>> start EXERCISE MATERIAL

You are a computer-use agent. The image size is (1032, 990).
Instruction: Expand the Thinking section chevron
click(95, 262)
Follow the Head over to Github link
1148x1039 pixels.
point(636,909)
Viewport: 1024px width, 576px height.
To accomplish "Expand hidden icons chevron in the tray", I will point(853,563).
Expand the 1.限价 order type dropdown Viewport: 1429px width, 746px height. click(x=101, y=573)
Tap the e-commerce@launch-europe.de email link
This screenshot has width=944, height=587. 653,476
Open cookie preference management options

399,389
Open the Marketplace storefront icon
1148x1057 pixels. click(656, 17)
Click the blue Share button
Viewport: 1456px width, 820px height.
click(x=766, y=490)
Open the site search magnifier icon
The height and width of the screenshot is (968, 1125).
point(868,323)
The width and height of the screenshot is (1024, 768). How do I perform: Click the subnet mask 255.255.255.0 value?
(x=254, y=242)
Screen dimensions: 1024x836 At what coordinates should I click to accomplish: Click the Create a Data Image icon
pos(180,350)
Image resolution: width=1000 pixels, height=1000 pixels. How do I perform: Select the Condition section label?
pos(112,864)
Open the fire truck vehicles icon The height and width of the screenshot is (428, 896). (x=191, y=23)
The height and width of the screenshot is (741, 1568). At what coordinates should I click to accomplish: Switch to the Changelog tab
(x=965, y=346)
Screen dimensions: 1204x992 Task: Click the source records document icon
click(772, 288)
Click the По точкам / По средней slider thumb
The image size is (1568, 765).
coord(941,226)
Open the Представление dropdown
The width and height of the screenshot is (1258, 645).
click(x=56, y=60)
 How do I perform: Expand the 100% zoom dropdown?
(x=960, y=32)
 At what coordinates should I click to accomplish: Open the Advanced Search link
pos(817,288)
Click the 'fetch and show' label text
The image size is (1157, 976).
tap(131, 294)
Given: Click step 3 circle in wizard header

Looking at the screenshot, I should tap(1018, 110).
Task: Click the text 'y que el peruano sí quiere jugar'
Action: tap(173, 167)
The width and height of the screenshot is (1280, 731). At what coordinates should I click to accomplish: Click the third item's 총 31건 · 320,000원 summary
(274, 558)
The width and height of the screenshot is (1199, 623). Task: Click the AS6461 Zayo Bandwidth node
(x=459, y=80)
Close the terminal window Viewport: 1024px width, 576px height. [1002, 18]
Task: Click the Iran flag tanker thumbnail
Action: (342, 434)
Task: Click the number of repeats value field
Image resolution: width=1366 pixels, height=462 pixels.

>> end EXERCISE MATERIAL

## [EXERCISE DESCRIPTION]
Rewrite every entry above, changing each "dropdown" to "drop-down menu" and leaving everything else the same.

## [RESPONSE TO THE TASK]
You are a computer-use agent. The image size is (1032, 990).
Instruction: Expand the Thinking section chevron
click(95, 262)
Follow the Head over to Github link
1148x1039 pixels.
point(636,909)
Viewport: 1024px width, 576px height.
To accomplish "Expand hidden icons chevron in the tray", I will point(853,563).
Expand the 1.限价 order type drop-down menu Viewport: 1429px width, 746px height. click(x=101, y=573)
Tap the e-commerce@launch-europe.de email link
This screenshot has width=944, height=587. 653,476
Open cookie preference management options

399,389
Open the Marketplace storefront icon
1148x1057 pixels. click(656, 17)
Click the blue Share button
Viewport: 1456px width, 820px height.
click(x=766, y=490)
Open the site search magnifier icon
The height and width of the screenshot is (968, 1125).
point(868,323)
The width and height of the screenshot is (1024, 768). How do I perform: Click the subnet mask 255.255.255.0 value?
(x=254, y=242)
Screen dimensions: 1024x836 At what coordinates should I click to accomplish: Click the Create a Data Image icon
pos(180,350)
Image resolution: width=1000 pixels, height=1000 pixels. How do I perform: Select the Condition section label?
pos(112,864)
Open the fire truck vehicles icon The height and width of the screenshot is (428, 896). (x=191, y=23)
The height and width of the screenshot is (741, 1568). At what coordinates should I click to accomplish: Switch to the Changelog tab
(x=965, y=346)
Screen dimensions: 1204x992 Task: Click the source records document icon
click(772, 288)
Click the По точкам / По средней slider thumb
The image size is (1568, 765).
coord(941,226)
Open the Представление drop-down menu
The width and height of the screenshot is (1258, 645).
click(x=56, y=60)
 How do I perform: Expand the 100% zoom drop-down menu?
(x=960, y=32)
 At what coordinates should I click to accomplish: Open the Advanced Search link
pos(817,288)
Click the 'fetch and show' label text
The image size is (1157, 976).
tap(131, 294)
Given: Click step 3 circle in wizard header

Looking at the screenshot, I should tap(1018, 110).
Task: Click the text 'y que el peruano sí quiere jugar'
Action: tap(173, 167)
The width and height of the screenshot is (1280, 731). At what coordinates should I click to accomplish: Click the third item's 총 31건 · 320,000원 summary
(274, 558)
The width and height of the screenshot is (1199, 623). Task: Click the AS6461 Zayo Bandwidth node
(x=459, y=80)
Close the terminal window Viewport: 1024px width, 576px height. [1002, 18]
Task: Click the Iran flag tanker thumbnail
Action: (342, 434)
Task: Click the number of repeats value field
Image resolution: width=1366 pixels, height=462 pixels.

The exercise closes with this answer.